Lewis A (Le^a) is a fucosylated trisaccharide antigen within the histo-blood group carbohydrate family, characterized by the structure Galβ(1→3)[Fucα(1→4)]GlcNAcβ, where galactose (Gal) links β1-3 to N-acetylglucosamine (GlcNAc), and fucose (Fuc) attaches α1-4 to the same GlcNAc residue. This type I chain differs from type II chains like Lewis X by the β1-3 Gal-GlcNAc linkage instead of β1-4. The core monosaccharides—Gal, Fuc, and GlcNAc—contribute to its specificity, with NMR signals aiding structural confirmation, such as H-1 at ~4.70 ppm for GlcNAc and ~4.65 ppm for the terminal Gal.

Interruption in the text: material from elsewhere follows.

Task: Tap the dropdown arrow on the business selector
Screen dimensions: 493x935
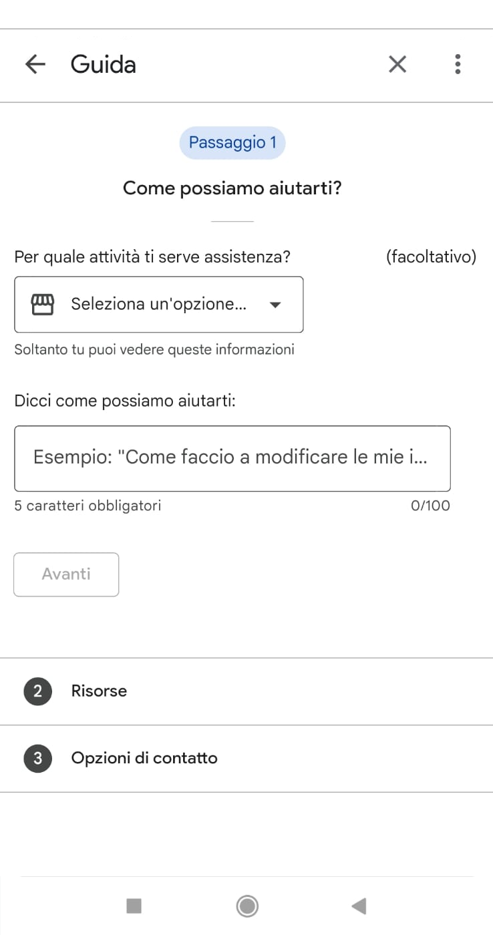Action: pyautogui.click(x=275, y=304)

Biosynthesis and Genetic Basis

Synthesis of Lewis A relies on fucosyltransferases encoded by the FUT3 gene, adding α1-4 Fuc to the type I precursor Galβ1-3GlcNAc, while the secretor FUT2 gene adds α1-2 Fuc to form difucosylated Lewis B. Le^a expression predominates in non-secretors (se/se genotype) with active FUT3, appearing in secretions like milk and plasma, and correlating with Lewis blood group phenotyping. Elongation often occurs in Le^a-carrying chains, unlike shorter Le^b structures.

Biological Roles and Clinical Relevance

Lewis A antigens function in cell adhesion, serving as ligands for selectins during inflammation and contributing to sialyl Lewis A (sLe^a) in cancer metastasis. Found on glycoproteins and glycolipids in human milk oligosaccharides, they influence microbial interactions and immune responses. In oncology, Le^y (a related antigen) marks tumor cells, prompting synthesis efforts for therapeutic targets.

Synthetic Approaches

Automated glycan assembly and orthogonal glycosylation enable efficient Le^a production, using fucosyl fluorides and selective deprotection to build the trisaccharide core. These methods yield pure antigens for studies, often extending to longer chains like KH-1 nonasaccharide. Structural elucidation employs MS fragmentation (B/Y ions) and NMR for linkage verification.